From words to thoughts to falling asleep. It’s a ramble.

Interesting:

Before babies speak actual words, they are already babbling with the accent of the language around them.

Mercury (warning: dorkiness ahead)

Last night as I was laying in bed, I was thinking about mercury (element) and Mercury (planet). I kept visualizing the words and looking at the letters together. Oddly, no matter how I put the letters, no spelling looked correct, but I moved on. I wrote a sort of essay about mercury and Mercury in my mind last night. I even did some pretend research and thought of things that I would find out in different searches. I formed a whole mini research paper, just like that.The only problems are:

  • the Works Cited only lists my brain as source
  • the word type is invisible
  • the actual paper is intangible

Rather than try to recreate that paper here, I will tell of mercury in another way…mercury.jpgAs a child, I was confused about mercury, the element. I had not connected it with quicksilver, but instead believed mercury to be the red stuff in the great majority of thermometers I saw. How I got that idea, I do not know. Regardless, I tended to be more careful with the red stuff because I’d heard that it’d lead to behavior like that of Alice in Wonderland’s Mad Hatter character. Misinformed about the identity of mercury as I was, I never thought that the silvery stuff in two or three older thermometers in my house was anything to worry over. After checking my own temperature one day I believed myself sick, I was shaking the thermometer so that the silver stuff would return to the bottom. Accidentally, I hit the end of it on the edge of my bathroom sink, breaking the glass thermometer and spilling what I now know to be mercury. Not knowing any better at the time, I found the substance fascinating. I played with it, touching it and pushing little dots of it toward each other.

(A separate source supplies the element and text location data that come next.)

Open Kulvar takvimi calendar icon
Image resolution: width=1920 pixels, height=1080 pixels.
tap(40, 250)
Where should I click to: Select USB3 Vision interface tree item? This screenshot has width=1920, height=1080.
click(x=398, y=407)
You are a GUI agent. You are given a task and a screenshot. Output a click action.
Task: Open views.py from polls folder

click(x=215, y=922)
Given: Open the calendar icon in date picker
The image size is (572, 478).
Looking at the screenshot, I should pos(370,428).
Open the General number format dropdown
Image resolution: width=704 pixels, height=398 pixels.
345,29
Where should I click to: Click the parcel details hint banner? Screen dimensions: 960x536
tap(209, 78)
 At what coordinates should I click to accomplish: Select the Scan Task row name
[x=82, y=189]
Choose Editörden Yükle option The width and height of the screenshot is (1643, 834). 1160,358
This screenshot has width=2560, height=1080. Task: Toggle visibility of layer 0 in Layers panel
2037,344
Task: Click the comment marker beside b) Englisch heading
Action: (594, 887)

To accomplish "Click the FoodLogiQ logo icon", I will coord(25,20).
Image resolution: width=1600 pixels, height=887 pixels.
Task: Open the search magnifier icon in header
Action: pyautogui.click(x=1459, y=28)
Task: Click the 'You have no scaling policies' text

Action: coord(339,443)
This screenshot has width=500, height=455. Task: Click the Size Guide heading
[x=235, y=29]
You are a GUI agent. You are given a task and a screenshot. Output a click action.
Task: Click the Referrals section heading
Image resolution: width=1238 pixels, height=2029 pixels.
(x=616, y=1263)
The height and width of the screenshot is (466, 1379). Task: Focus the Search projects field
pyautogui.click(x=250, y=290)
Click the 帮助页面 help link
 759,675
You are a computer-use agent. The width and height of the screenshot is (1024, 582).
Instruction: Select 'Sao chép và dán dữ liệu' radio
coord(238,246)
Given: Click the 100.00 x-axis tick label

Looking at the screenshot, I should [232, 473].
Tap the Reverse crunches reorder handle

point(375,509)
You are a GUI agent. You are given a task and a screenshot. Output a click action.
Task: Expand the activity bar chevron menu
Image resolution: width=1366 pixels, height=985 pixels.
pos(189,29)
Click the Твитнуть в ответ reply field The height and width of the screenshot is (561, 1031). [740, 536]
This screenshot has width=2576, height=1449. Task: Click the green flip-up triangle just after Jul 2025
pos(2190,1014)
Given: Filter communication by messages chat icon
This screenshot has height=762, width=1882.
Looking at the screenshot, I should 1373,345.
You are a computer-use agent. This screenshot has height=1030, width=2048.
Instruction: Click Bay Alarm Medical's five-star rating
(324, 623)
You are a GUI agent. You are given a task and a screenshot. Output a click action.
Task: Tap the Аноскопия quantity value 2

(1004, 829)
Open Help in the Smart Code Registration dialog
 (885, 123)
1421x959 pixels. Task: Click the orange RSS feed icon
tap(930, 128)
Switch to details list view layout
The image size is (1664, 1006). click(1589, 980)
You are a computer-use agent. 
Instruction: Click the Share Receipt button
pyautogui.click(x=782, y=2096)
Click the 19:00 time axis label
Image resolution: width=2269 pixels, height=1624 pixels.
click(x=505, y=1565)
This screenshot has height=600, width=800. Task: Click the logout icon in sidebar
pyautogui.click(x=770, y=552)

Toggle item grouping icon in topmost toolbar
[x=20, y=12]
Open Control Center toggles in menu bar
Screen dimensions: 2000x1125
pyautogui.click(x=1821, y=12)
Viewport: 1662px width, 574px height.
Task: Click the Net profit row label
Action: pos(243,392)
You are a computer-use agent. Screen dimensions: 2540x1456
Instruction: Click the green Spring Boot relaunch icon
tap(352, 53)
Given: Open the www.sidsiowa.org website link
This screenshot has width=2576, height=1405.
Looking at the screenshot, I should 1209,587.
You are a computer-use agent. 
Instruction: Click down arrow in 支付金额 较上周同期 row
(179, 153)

Through those young eyes, the way the mercury looked, felt, rolled, and held itself together was fun. Eventually, I just washed, wiped, and threw away the thermometer and mercurial remnants. At some later point in time (but not too much later), I accidentally broke another thermometer with mercury in it! I can’t remember the details of the second instance, but I probably played with the stuff again. Later on, I realized that the silvery stuff was, in fact, mercury. It now seems that I’ve violated health codes and exposed myself to a toxic element! (Though cigarettes and other far less regulated things can easily do more given the right (/wrong?) circumstances.)  Those two short exposures probably weren’t much, but I could’ve absorbed mercury via inhalation or through my skin. Eh. I’m not worried about it. I don’t have any of the problems associated with it… Oh wait, yeah I do!

There are all sorts of other kinds of Mercury/mercury, including (but not limited to) a Roman god, a song by the Counting Crows, a car, a project to launch humans into space, a cruise ship, Navy ships, a place in Nevada, a novel, a dime, a surname, and a programming language.

Moral of the story? The world/universe/everything has a whole lot of stuff in it. True.